Coautor de vários sucessos, como Camarão que dorme a onda leva, Judia de mim, Faixa amarela, Não sou mais disso e Quem é ela, Zeca compõe cada vez menos. “Preguiça mesmo. E tem muita gente fazendo música. Eu já cheguei aqui, tenho que trazer os outros. Fiz o Quintal do Pagodinho e agora tá todo mundo aí fazendo seu show”, justifica, fazendo referência ao CD e DVD que lançou com sambas de 21 de seus compositores.

Nas festas, a competição por sua atenção é discreta, ele descreve. “Fica todo mundo ali cantando. É um jogo: quem tiver a carta maior, ganha. Eu chamo para encontrar as pessoas. Não posso ficar cinco anos isolado”. Ser Humano sai exatamente cinco anos depois de Vida da Minha Vida, o último CD de inéditas.
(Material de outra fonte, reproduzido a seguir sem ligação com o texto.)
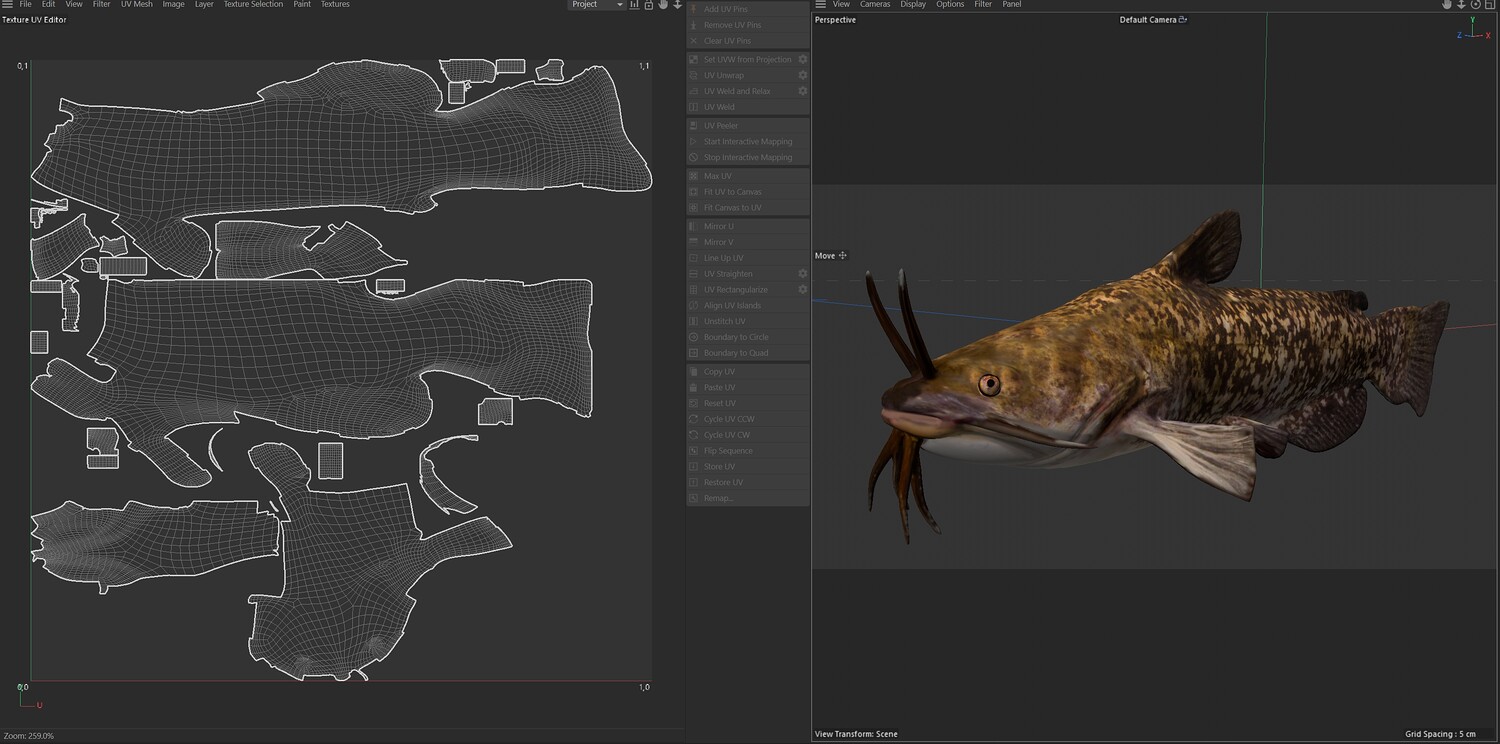Viewport: 1500px width, 744px height.
Task: Expand the UV editor hamburger menu
Action: tap(8, 5)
Ele para a entrevista para retornar a ligação da filha caçula, Maria Eduarda, de onze anos. “Ela botou o tal zap zap (o aplicavo de mensagens WhatsApp) no meu celular, mas eu não sei mexer”, admite Zeca, com certa impaciência. Integrante da lista de grandes vendedores de discos no Brasil, ele não quer saber de possibilidades digitais – nunca ouviu falar de streaming nem de download – “não manjo nada, meu filho é que cuida disso”.
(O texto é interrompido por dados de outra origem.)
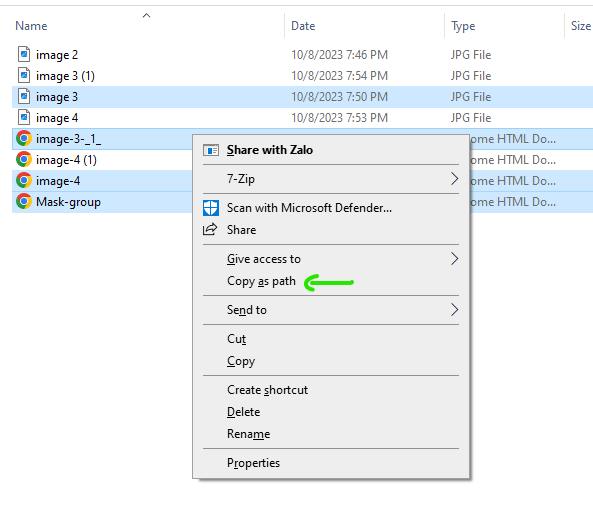
Task: Click the Zalo icon in the context menu
Action: [x=211, y=150]

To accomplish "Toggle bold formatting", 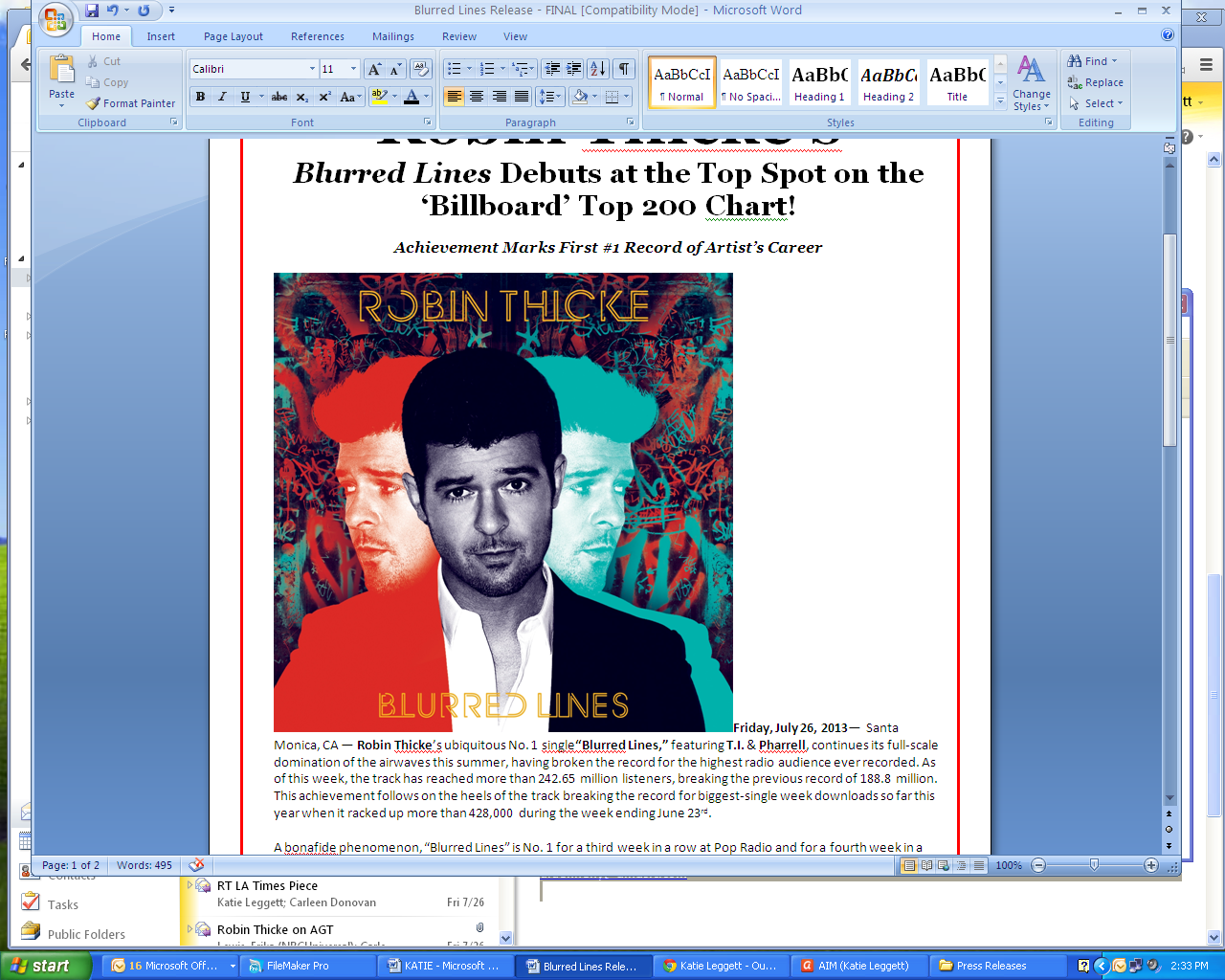I will click(200, 97).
Os 30 anos de carreira foram comemorados longamente com DVD e uma série de shows – “tinha gente que dizia que eu não chegaria a 30 anos de idade, e fiz 30 de carreira!” – e, passada a festa, ele colocou um dente de ouro num incisivo lateral: “Isso vem da cultura de quando eu era moleque. A malandragem do samba toda tinha”.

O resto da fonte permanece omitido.